Task prompt: What lines in the material hold the string "logo"? Copy out each of them.

Given data:

▶

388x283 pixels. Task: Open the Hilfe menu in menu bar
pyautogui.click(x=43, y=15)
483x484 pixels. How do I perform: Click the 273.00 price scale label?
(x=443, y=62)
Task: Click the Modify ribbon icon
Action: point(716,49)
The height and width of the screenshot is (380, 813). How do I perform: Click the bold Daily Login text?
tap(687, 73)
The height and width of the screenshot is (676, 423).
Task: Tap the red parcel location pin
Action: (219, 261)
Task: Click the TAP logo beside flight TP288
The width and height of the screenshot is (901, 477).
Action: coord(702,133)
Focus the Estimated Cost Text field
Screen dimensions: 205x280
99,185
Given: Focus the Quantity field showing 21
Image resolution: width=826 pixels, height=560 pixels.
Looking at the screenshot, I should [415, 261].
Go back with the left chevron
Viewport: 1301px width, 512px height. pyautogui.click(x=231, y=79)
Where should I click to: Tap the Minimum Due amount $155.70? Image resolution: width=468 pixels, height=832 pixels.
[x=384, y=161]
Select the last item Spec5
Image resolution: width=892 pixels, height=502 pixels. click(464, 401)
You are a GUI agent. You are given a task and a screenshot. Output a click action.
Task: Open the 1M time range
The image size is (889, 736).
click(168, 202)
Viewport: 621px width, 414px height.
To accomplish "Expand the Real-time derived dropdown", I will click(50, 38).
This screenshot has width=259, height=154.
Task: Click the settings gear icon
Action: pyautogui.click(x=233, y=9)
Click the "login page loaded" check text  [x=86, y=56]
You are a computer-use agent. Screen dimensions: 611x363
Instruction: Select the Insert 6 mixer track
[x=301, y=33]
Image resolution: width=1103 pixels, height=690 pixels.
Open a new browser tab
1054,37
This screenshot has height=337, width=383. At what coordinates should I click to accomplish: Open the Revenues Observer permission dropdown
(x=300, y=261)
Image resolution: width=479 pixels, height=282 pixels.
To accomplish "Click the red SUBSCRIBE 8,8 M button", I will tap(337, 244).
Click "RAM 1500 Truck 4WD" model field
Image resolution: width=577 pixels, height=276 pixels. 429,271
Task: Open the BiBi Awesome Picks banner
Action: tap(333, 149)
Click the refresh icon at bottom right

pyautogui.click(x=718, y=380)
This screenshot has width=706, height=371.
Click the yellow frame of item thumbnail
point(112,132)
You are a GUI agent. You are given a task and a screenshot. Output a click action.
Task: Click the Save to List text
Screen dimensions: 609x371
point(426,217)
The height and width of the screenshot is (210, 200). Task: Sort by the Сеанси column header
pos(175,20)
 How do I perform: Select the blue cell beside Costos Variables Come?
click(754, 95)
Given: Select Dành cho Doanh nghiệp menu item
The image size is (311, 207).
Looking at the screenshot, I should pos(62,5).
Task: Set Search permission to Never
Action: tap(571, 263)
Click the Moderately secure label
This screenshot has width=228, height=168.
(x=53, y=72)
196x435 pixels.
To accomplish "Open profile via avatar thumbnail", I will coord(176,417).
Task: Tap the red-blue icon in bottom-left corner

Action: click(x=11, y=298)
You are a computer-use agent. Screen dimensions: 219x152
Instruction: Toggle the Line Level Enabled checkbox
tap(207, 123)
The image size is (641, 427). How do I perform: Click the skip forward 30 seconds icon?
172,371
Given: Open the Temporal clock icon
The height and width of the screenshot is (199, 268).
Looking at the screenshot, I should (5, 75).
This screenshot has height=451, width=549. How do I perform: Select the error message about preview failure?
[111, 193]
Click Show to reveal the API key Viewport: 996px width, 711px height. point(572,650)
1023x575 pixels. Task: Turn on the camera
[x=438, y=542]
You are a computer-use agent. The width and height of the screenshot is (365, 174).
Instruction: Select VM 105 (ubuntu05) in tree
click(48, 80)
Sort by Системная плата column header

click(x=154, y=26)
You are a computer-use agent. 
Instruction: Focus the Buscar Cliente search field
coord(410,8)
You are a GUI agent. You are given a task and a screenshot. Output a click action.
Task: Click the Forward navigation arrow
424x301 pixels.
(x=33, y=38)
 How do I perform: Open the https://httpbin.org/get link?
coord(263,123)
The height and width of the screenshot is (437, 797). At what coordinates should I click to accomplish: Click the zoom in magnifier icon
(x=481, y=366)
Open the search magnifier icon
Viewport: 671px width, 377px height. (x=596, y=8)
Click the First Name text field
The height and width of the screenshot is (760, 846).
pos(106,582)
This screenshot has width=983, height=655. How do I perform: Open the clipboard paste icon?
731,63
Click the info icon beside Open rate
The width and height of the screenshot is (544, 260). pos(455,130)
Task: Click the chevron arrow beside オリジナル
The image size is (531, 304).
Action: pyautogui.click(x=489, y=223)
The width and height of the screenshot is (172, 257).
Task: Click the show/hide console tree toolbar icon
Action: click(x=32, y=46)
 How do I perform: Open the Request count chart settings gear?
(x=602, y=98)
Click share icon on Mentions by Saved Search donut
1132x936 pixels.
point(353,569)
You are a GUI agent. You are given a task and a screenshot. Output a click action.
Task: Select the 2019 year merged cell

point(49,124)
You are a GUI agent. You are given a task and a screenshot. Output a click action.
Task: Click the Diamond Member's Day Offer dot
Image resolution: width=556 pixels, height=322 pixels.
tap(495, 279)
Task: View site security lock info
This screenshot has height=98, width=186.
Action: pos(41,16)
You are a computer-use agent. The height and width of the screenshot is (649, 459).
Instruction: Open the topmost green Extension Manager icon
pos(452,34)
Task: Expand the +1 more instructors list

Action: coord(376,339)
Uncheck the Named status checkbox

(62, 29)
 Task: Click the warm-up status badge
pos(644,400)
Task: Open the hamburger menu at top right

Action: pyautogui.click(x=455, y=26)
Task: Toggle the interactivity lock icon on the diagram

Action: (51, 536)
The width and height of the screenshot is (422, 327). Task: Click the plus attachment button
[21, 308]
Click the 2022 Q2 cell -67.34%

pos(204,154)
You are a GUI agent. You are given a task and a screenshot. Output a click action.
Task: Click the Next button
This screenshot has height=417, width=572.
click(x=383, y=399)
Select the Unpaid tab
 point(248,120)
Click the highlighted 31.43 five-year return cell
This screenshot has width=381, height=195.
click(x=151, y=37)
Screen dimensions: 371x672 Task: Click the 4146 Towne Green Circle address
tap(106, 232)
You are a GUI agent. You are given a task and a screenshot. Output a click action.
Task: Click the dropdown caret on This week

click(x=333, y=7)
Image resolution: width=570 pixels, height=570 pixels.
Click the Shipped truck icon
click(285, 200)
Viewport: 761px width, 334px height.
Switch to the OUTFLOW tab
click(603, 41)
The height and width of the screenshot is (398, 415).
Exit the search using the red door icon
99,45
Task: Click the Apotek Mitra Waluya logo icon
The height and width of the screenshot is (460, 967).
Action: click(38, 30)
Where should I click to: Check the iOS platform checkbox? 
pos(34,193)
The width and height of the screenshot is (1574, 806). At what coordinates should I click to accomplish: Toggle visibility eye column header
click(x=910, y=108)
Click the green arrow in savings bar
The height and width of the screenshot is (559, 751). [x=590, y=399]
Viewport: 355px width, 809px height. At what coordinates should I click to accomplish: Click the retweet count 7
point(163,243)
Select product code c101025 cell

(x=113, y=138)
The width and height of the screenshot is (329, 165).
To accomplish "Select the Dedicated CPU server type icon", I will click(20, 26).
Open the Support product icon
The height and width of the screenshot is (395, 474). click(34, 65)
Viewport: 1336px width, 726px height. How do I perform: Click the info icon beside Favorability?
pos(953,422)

◀

Exercise solution:
Task: Click the TAP logo beside flight TP288
Task: Click the Apotek Mitra Waluya logo icon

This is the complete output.